**PROBLEM TO SOLVE**
The response must be the exact lines from the line holding "The height and width of the screenshot is (998, 1320)." through the end of the entries, with no pictures and nothing else.

**THE DATA**
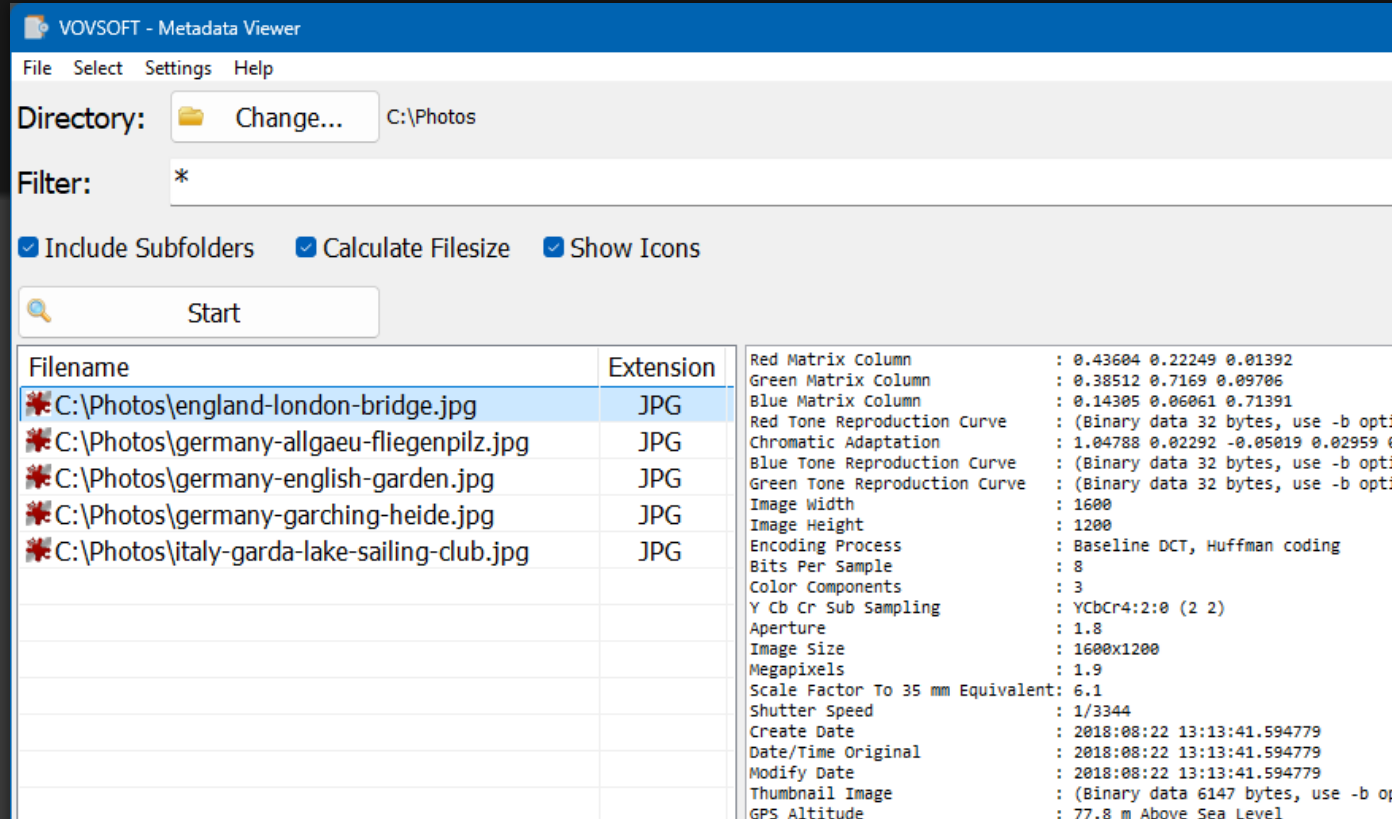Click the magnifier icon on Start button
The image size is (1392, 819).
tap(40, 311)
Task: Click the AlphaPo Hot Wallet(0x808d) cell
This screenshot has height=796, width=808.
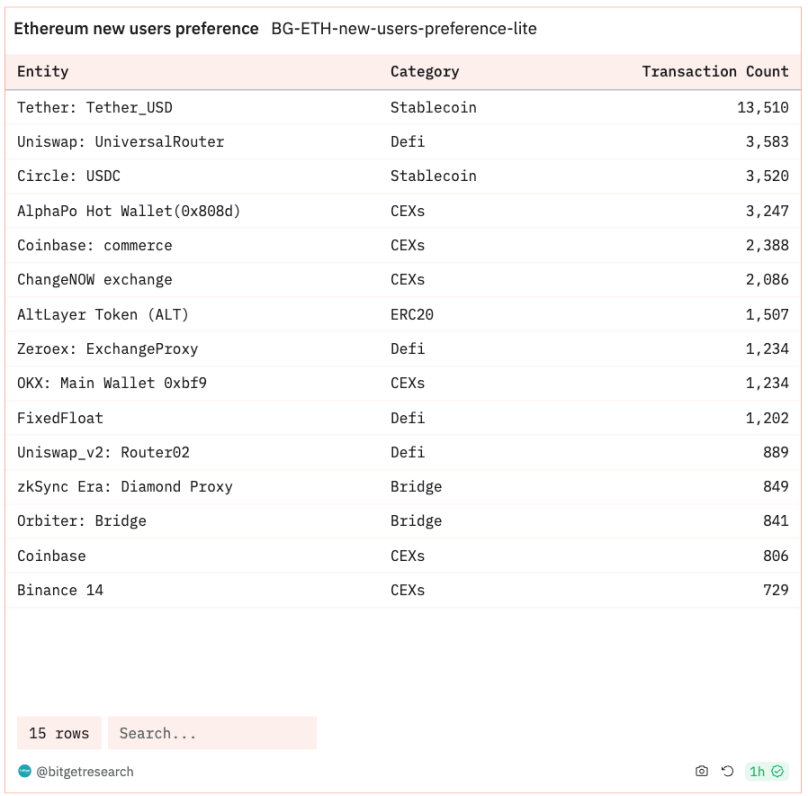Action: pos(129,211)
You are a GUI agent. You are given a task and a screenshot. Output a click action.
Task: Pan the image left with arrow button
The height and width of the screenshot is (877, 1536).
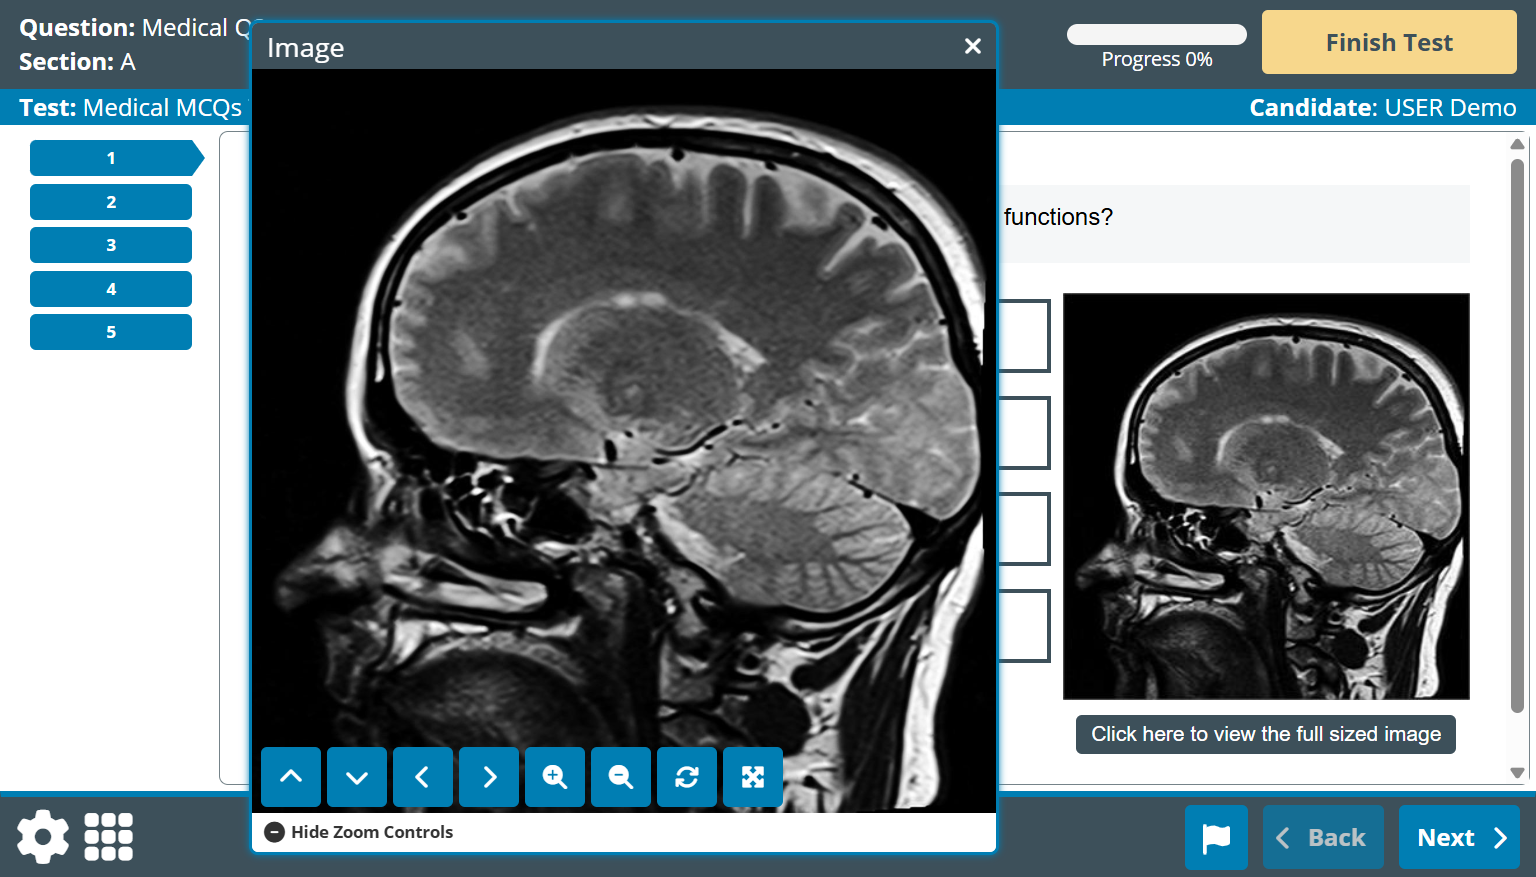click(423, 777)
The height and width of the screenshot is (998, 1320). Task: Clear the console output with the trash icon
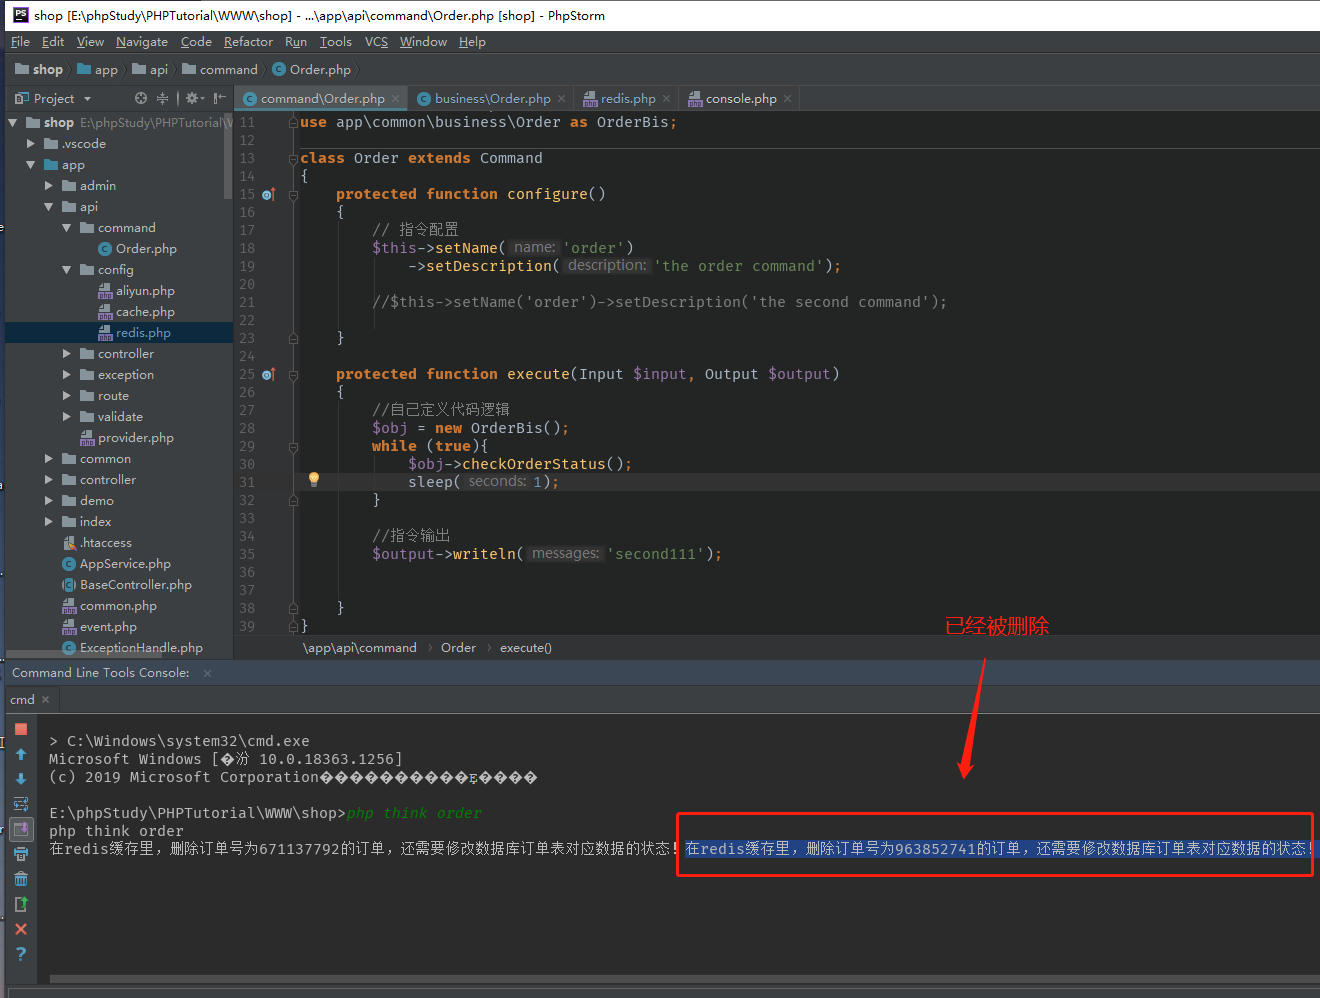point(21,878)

**EXPECTED OUTPUT**
The height and width of the screenshot is (998, 1320). Task: Clear the console output with the trash icon
point(21,878)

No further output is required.